Objective: Change every "target" in the records below to "element" and leave all other wording as it is. Omit the pictures from your answer.

Word and element location data
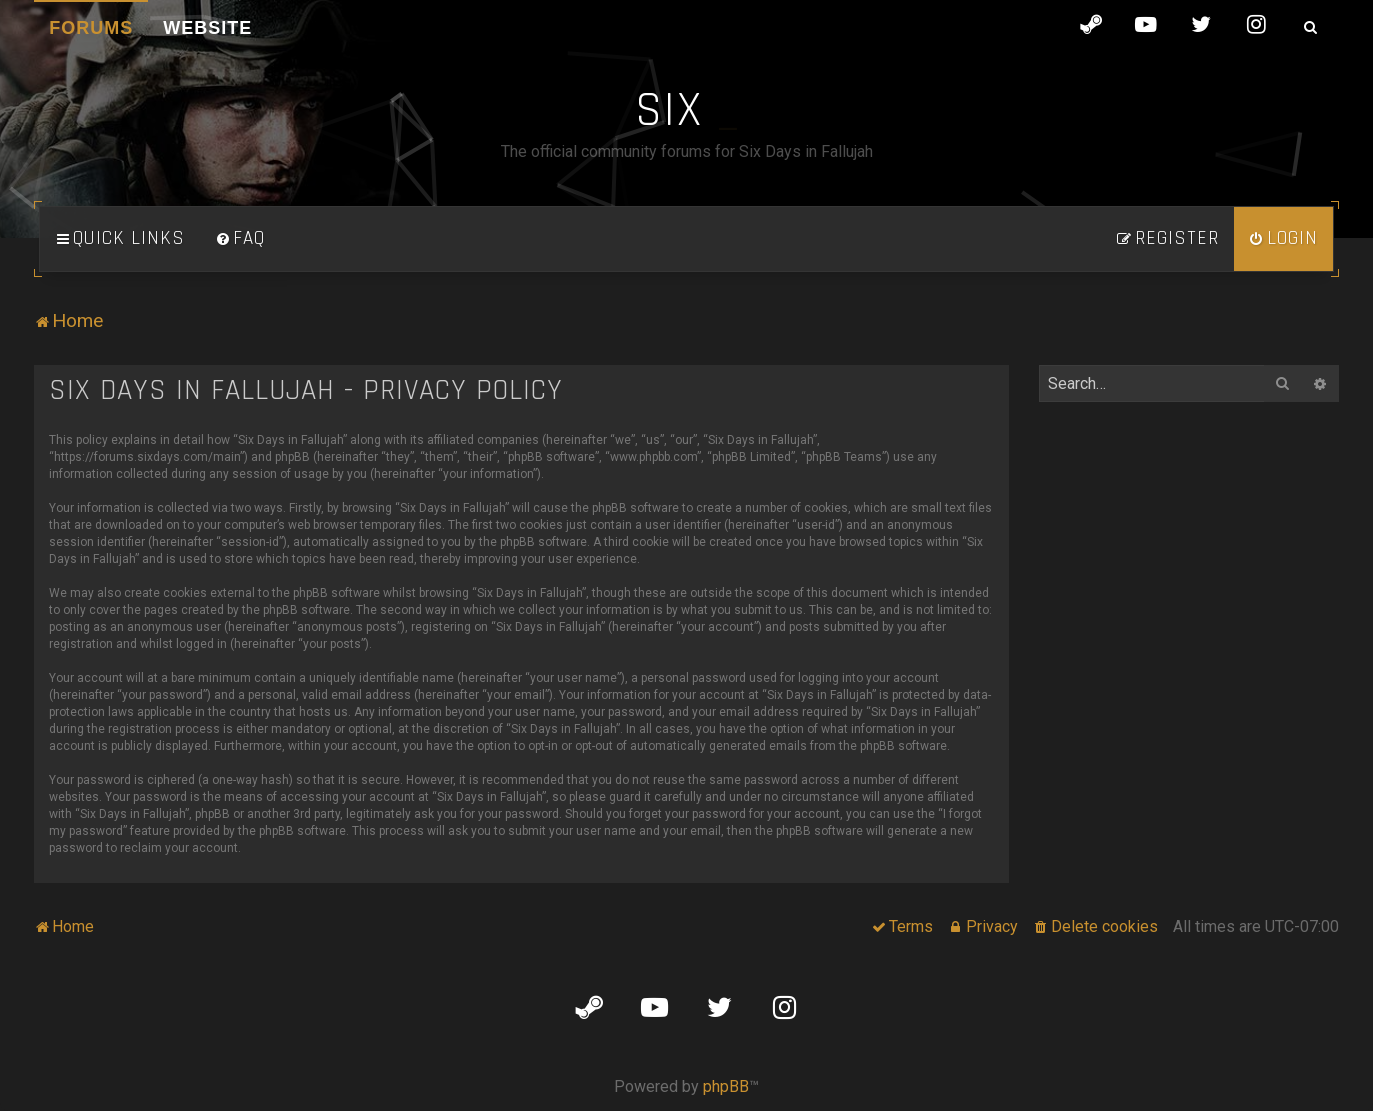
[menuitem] (240, 239)
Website (207, 28)
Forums (91, 28)
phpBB (726, 1086)
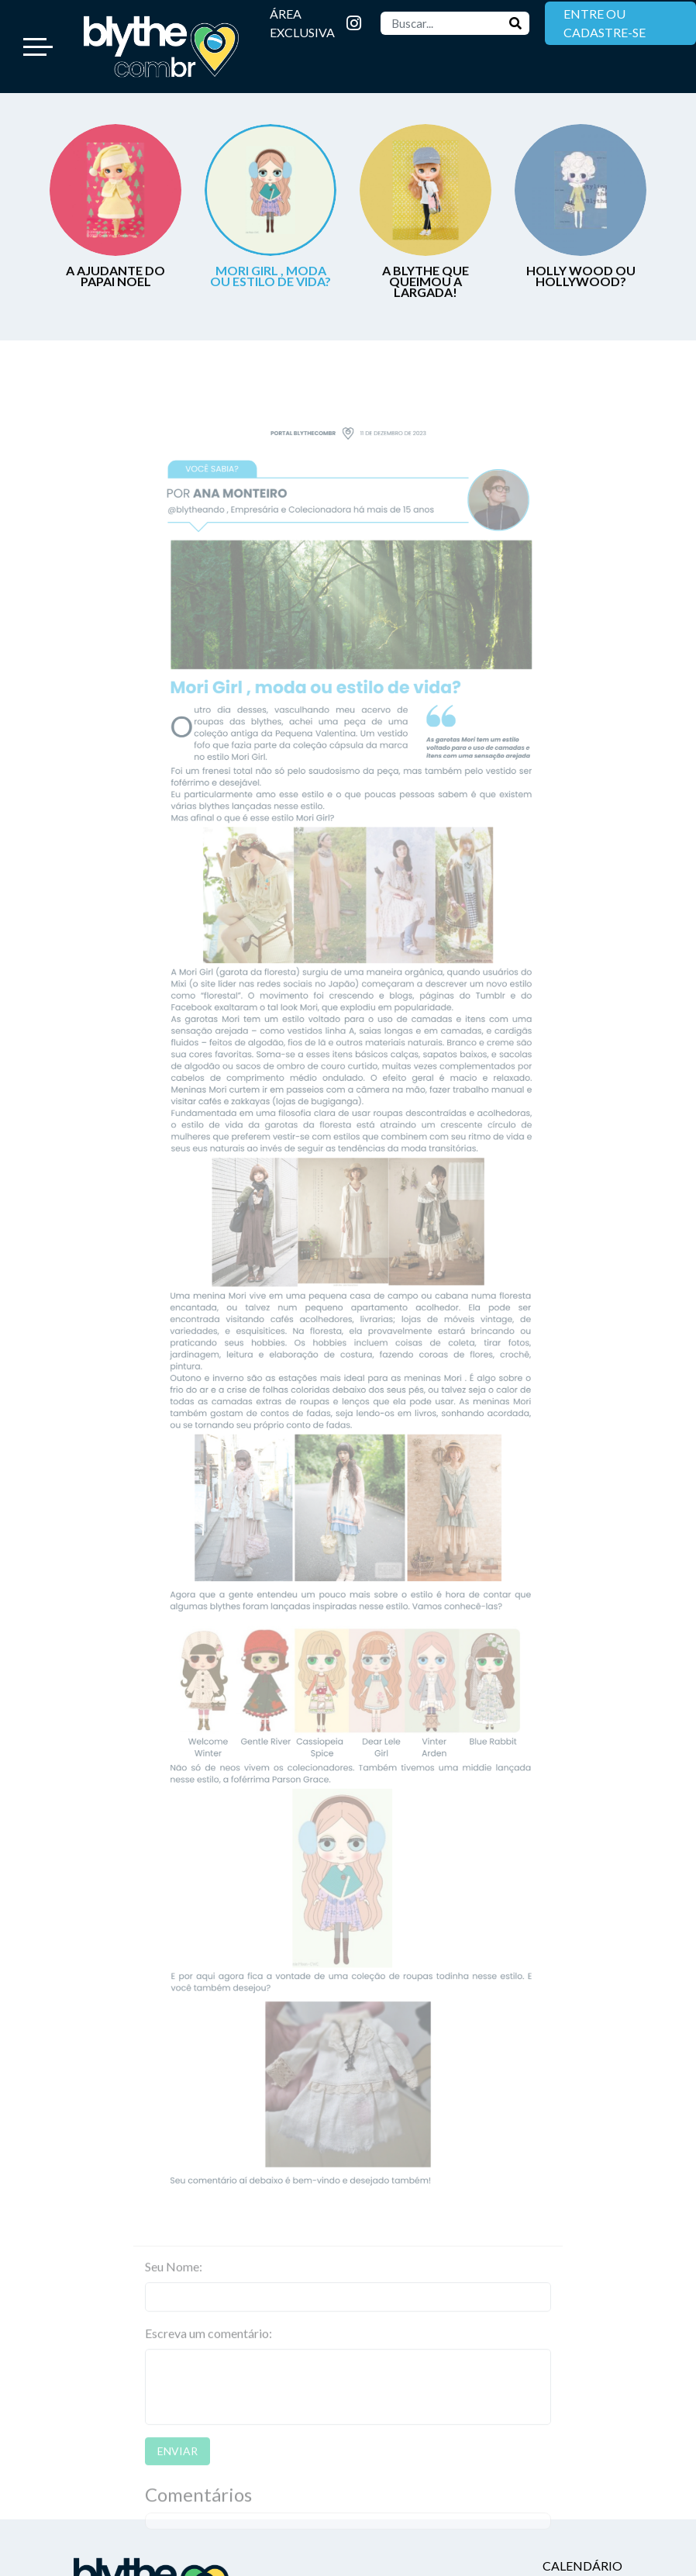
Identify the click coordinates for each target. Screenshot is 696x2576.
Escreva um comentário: (208, 2354)
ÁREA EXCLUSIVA (302, 23)
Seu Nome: (173, 2288)
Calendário (582, 2565)
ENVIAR (177, 2472)
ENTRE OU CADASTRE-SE (604, 23)
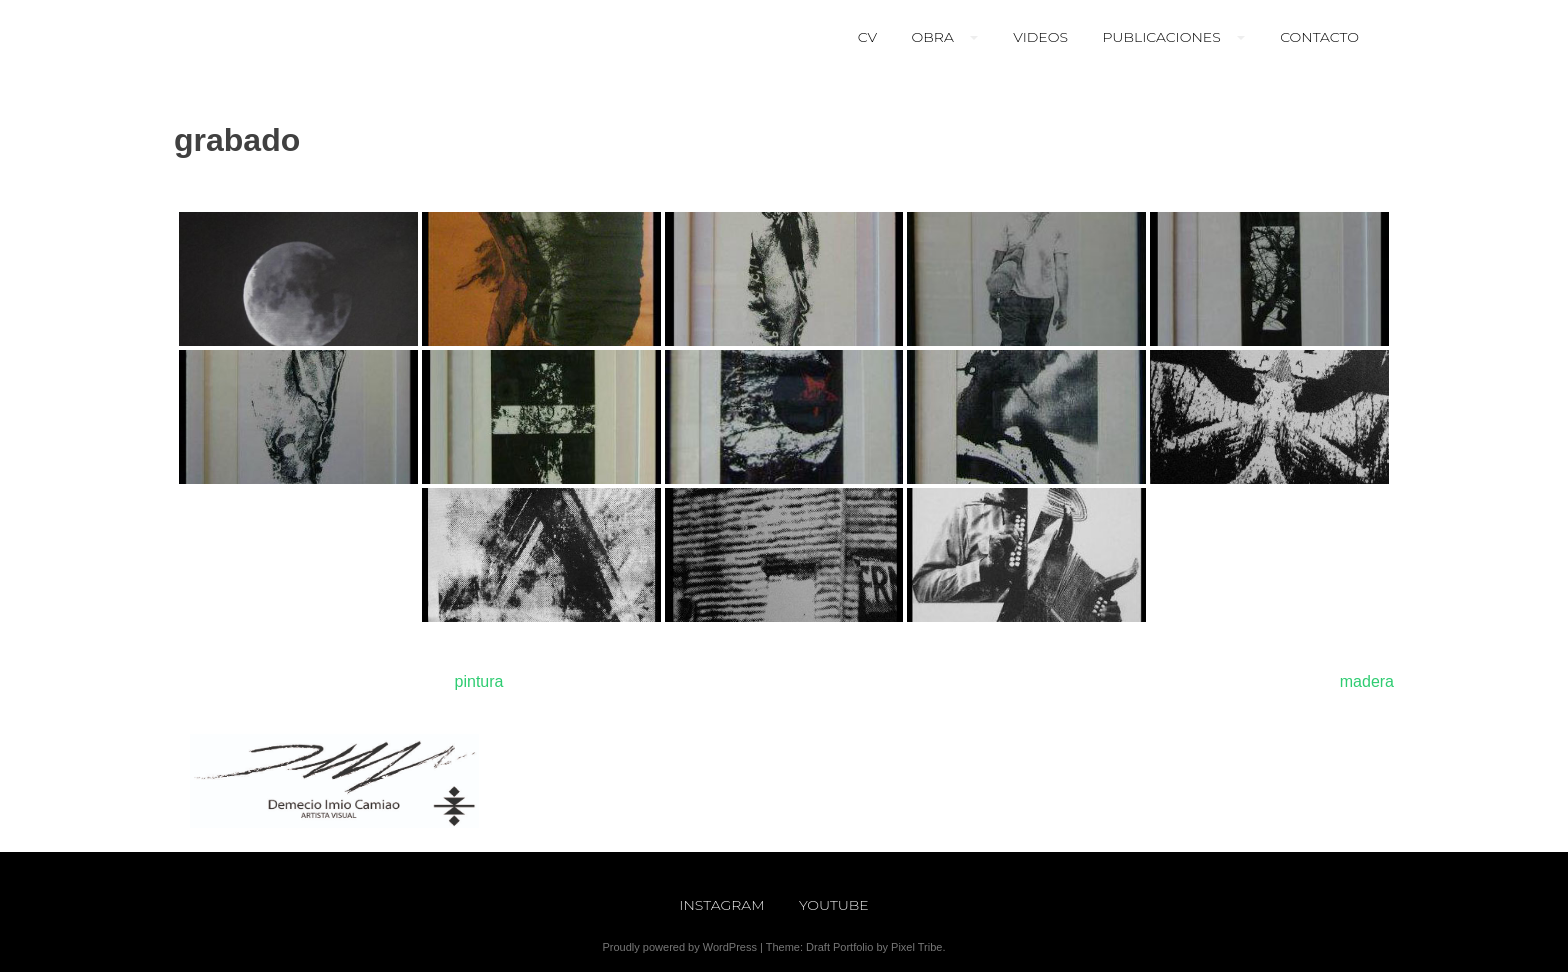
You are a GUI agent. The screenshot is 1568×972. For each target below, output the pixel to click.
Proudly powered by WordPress (679, 947)
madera (1367, 681)
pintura (479, 681)
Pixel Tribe (916, 947)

Reply to the task:
[menuitem] (240, 239)
Website (207, 28)
Forums (91, 28)
phpBB (726, 1086)
Identify the click coordinates for each element. Screenshot is 696x2576.
Escreva um comentário: (208, 2354)
ÁREA EXCLUSIVA (302, 23)
Seu Nome: (173, 2288)
Calendário (582, 2565)
ENVIAR (177, 2472)
ENTRE OU CADASTRE-SE (604, 23)
You are a GUI agent. The screenshot is 1568×972. For each element below, output the pixel to click.
Proudly powered by WordPress (679, 947)
madera (1367, 681)
pintura (479, 681)
Pixel Tribe (916, 947)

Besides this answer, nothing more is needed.